Sparta Cycling Inc. has announced two days of live streaming for this weekend’s professional bicycle races in Reading and Doylestown, Pennslyvania.

Saturday’s Reading 120 and Sunday’s Thompson Criterium of Doylestown will feature television motorcycles and fixed cameras using the latest in cellular technology to showcase the action.

Live streaming sources for both days can be found at usporttv.wpengine.com.

“Live streaming is clearly the future for cycling,” said Sparta Cycling Inc. President John Eustice. “The professional racing circuit in the United States has served as the worldwide laboratory for its development.”
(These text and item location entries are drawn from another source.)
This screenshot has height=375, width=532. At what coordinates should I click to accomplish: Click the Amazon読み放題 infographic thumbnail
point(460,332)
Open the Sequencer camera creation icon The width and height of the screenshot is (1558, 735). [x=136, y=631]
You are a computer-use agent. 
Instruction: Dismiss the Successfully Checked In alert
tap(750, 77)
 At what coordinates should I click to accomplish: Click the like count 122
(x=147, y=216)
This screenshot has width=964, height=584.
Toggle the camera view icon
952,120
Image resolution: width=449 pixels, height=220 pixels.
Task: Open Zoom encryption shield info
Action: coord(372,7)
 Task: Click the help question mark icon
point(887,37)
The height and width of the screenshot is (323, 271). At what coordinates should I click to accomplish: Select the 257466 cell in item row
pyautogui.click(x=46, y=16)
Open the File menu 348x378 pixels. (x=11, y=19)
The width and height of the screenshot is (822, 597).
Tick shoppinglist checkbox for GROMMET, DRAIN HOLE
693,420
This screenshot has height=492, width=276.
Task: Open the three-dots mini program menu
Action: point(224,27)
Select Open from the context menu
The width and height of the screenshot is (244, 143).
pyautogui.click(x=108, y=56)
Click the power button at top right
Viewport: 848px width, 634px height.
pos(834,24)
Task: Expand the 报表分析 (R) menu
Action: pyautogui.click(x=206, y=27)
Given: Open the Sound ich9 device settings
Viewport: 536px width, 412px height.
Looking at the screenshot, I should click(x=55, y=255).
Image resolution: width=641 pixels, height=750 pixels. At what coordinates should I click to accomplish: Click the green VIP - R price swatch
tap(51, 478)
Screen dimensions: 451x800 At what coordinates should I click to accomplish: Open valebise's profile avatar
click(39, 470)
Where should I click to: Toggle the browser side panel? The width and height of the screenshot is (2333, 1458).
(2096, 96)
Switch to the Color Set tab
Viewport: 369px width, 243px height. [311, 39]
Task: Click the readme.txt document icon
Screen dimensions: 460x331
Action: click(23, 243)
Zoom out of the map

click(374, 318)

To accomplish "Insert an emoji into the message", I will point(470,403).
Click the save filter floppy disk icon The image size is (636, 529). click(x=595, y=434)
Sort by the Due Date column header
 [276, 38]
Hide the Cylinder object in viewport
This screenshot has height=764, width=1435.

The Reading 120 will feature two TV motorcycles and four fixed-position cameras. The Thompson Criterium will feature five fixed cameras and one TV moto. Sunday’s moto images, in particular, will create a rare, close-up view of the intensity of criterium racing, Eustice said.

“We have brought in the very best moto-cam team in the U.S.,” Eustice said. “Dave Taylor will be driving Dale Wong and the combination of their extensive experience, combined artistry and the magnificent beauty of the race will set a road racing standard in live streaming.”

Eustice, the USPRO national criterium champion in 1982 and 1983, has been at the forefront of the evolution of televised cycling for decades.

“In 1992, I went with ESPN and ABC Sports to cover the Tour de France,” he said. “There, we created the first same-day coverage of the race for the American audience – something that was considered a major innovation of the day.”

Eustice worked with ESPN through 2000 and spent the next 15 years as an analyst and developer of televised races. He credits producers Kent Gordis and Gene Dixon for pushing new technology forward for the sport.

“Gene Dixon in particular, with Sport Stream Media company, has been honing his system for years through his USA CRITS Series,” Eustice said. “He is constantly experimenting with integrating innovative timing and new technologies with video images and fast racing.

“There has been a lot of talk about how to ‘fix cycling.’ But the answer is simple: build the American racing circuit and use our inherent creativity to make the best, most exciting races in the world.”